Reproduce the entries below, requests included, from the line with "Where should I click to: Click the orange" up to and including the line with "The height and", and scale every click coordinate in the answers by 2.5, rounding to whole numbers with halves going up. Keep the numbers in the requests unchanged, and leave the pictures out.

## AVAILABLE RECORDS:
__________

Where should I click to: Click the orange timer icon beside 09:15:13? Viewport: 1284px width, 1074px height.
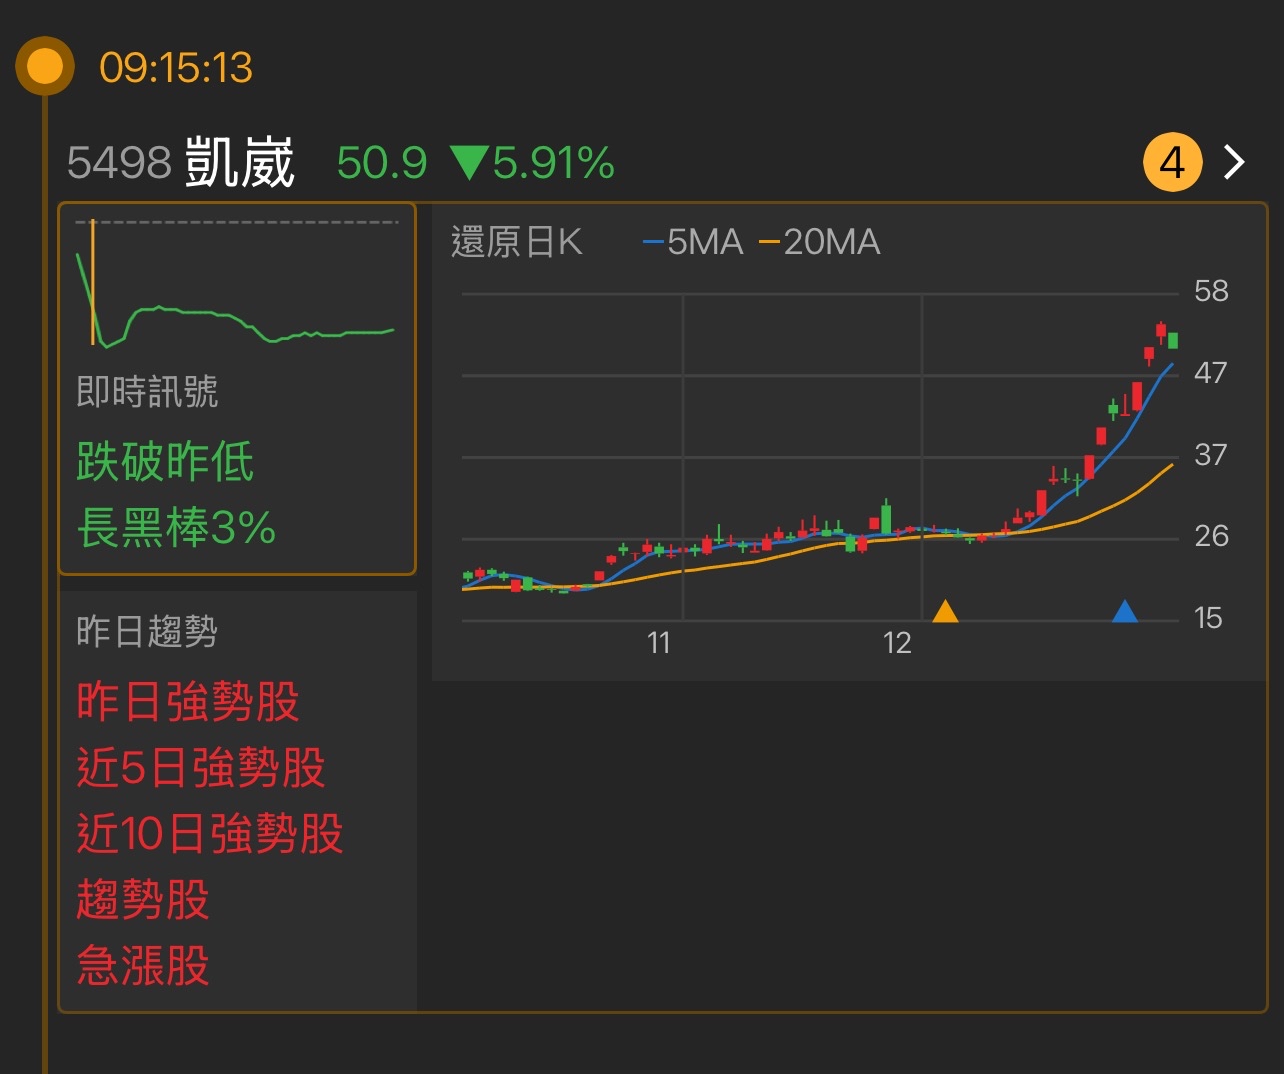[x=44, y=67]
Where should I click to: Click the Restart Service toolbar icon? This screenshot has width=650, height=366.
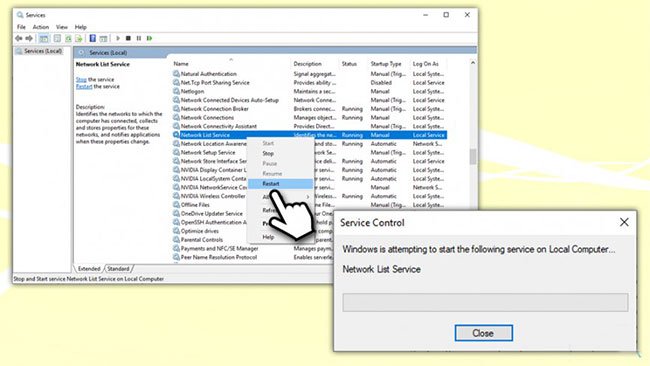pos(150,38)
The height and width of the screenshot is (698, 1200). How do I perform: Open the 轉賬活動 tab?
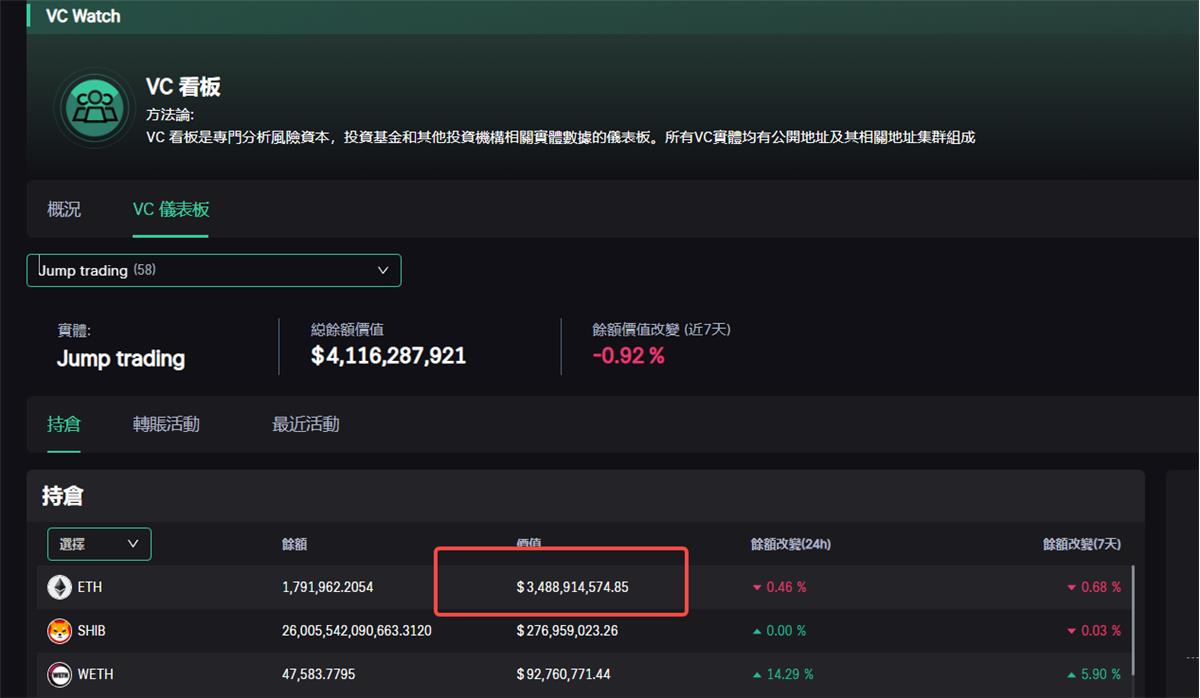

__________

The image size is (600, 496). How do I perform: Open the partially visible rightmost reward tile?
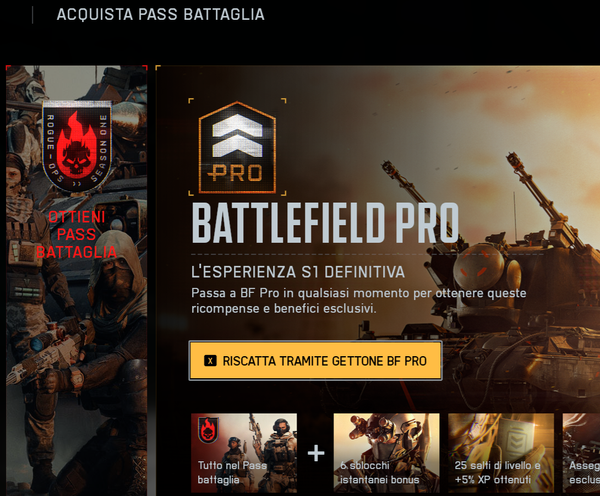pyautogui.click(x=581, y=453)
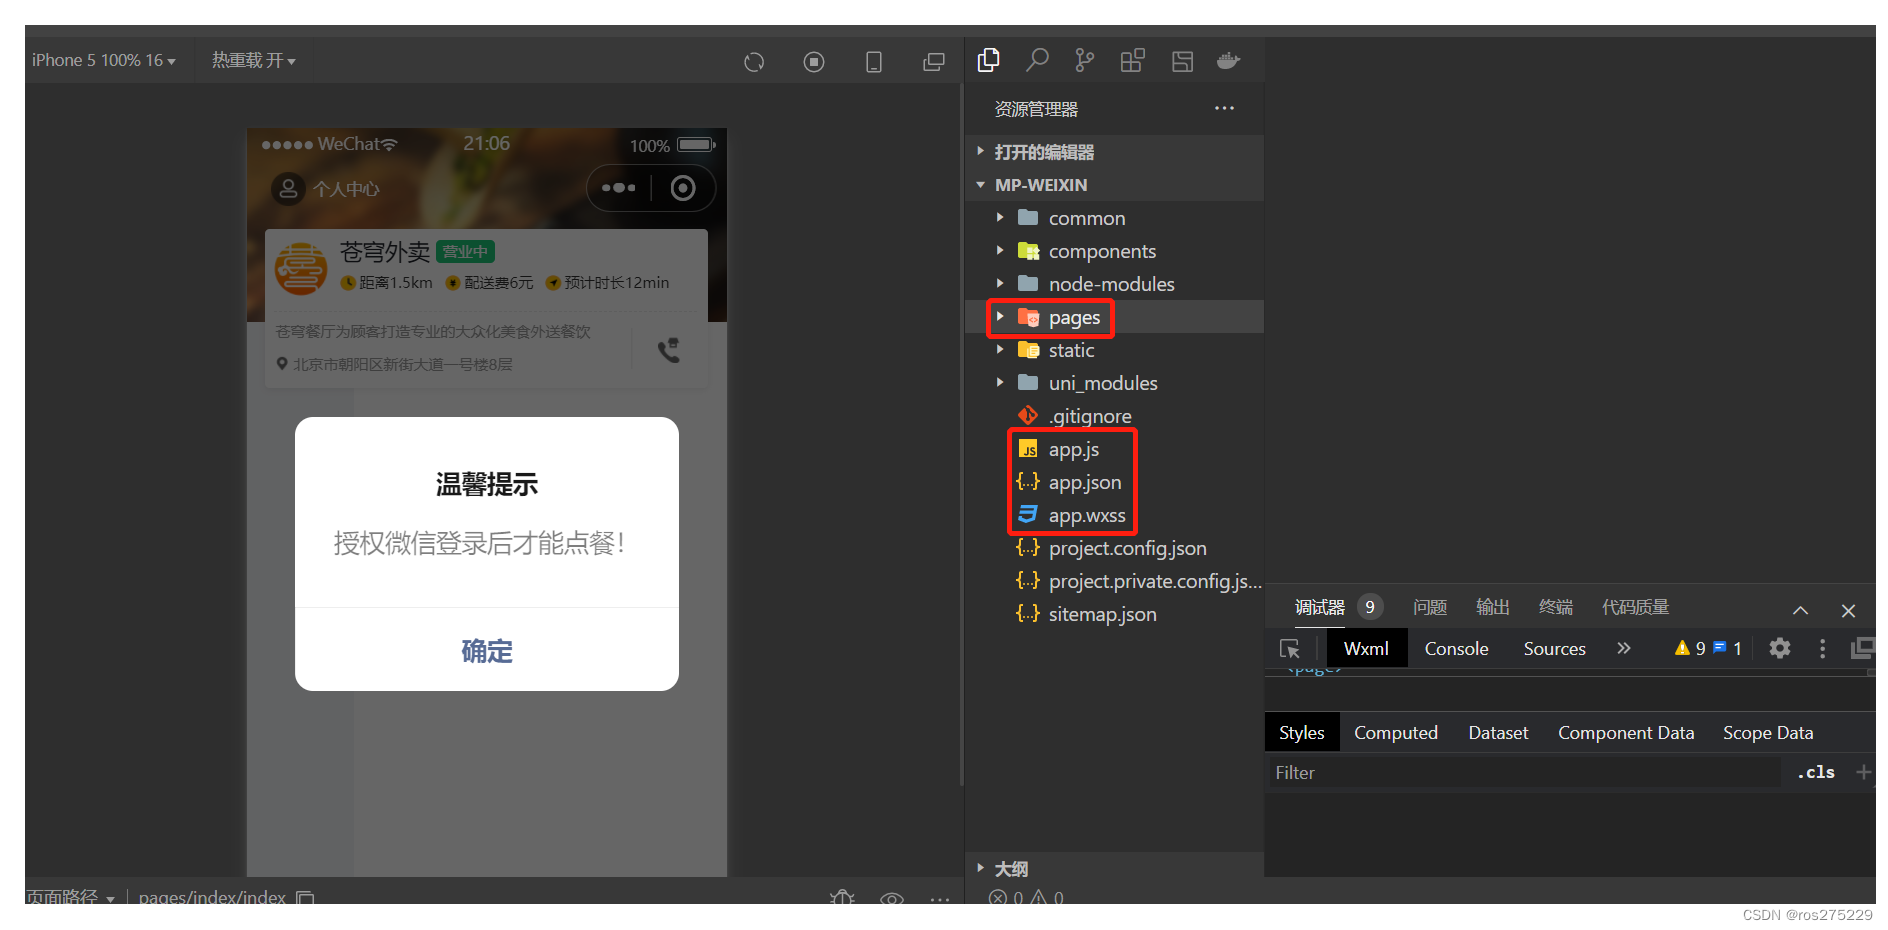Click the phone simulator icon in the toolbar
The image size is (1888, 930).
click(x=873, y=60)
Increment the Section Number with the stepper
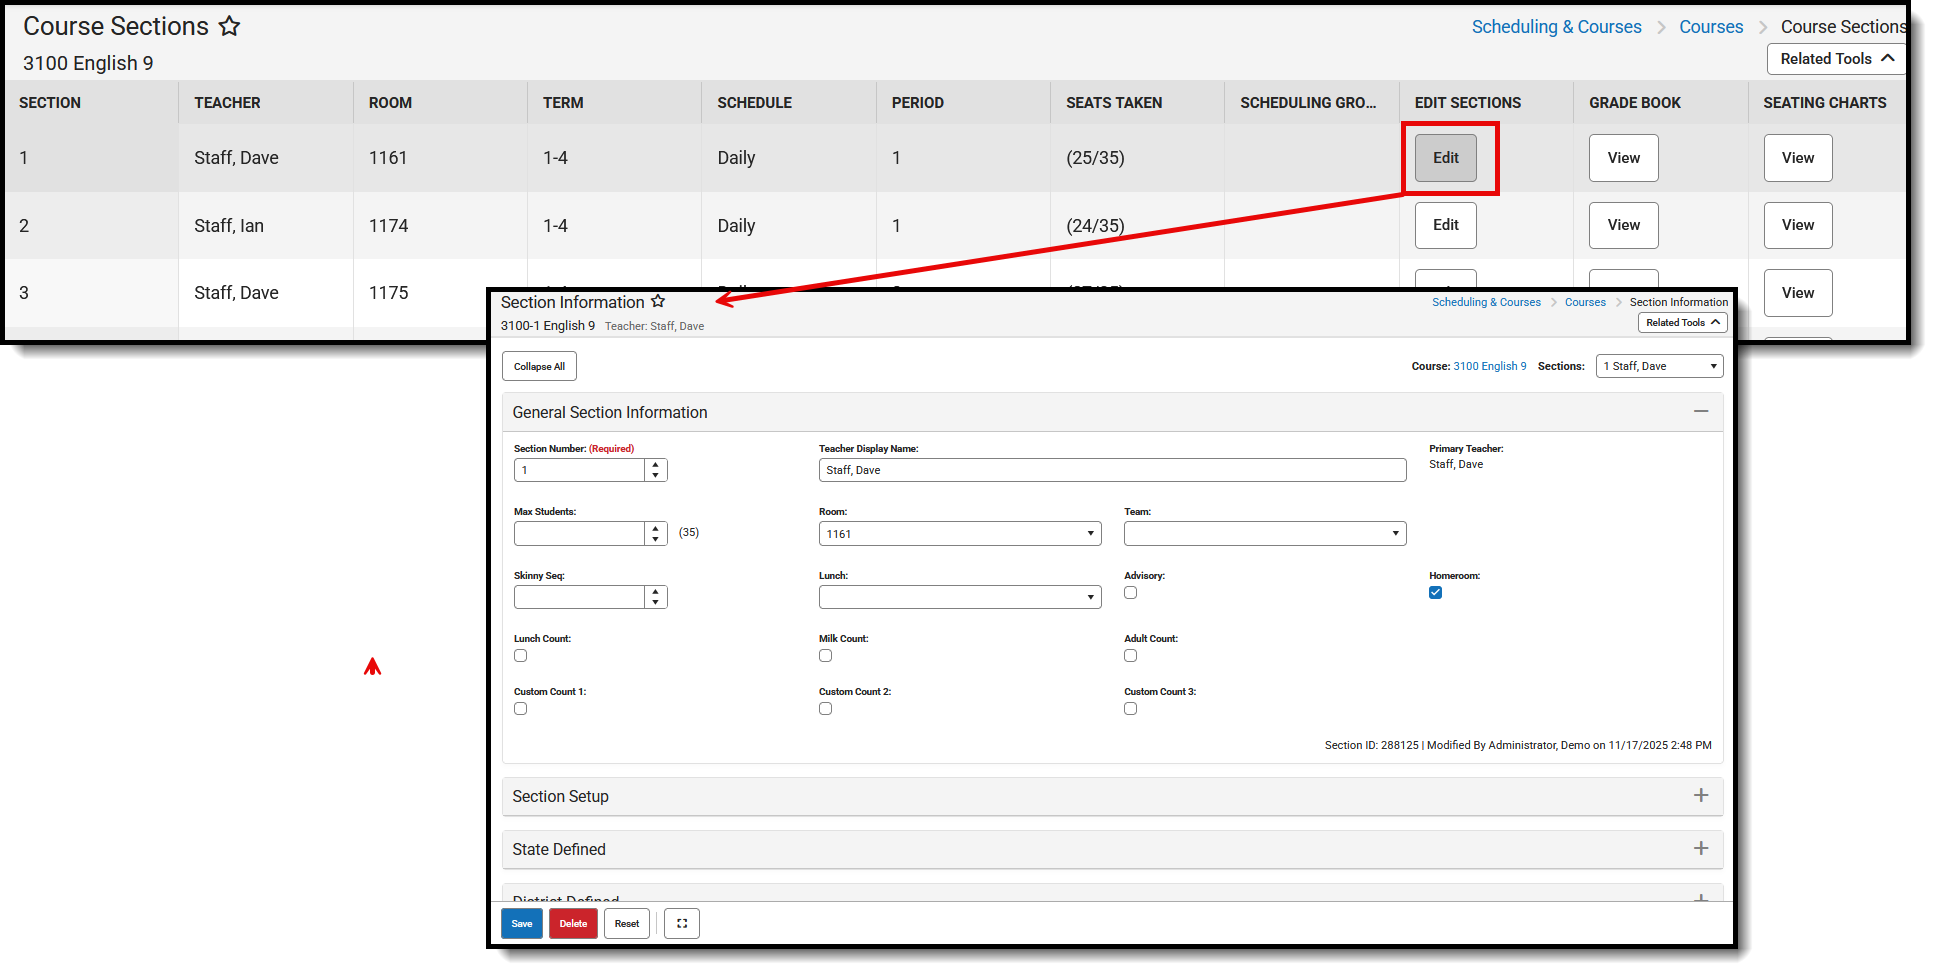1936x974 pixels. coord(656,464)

__________

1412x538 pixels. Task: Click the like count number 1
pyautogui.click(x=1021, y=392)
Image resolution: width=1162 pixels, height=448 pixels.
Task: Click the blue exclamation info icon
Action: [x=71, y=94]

__________

## PROBLEM SOLUTION:
Where should I click to: Click the orange timer icon beside 09:15:13? Viewport: 1284px width, 1074px height.
[x=110, y=168]
Where should I click to: Click the Restart Service toolbar icon? This screenshot has width=650, height=366.
pos(375,95)
The height and width of the screenshot is (698, 1200). How do I perform: Open the 轉賬活動 tab?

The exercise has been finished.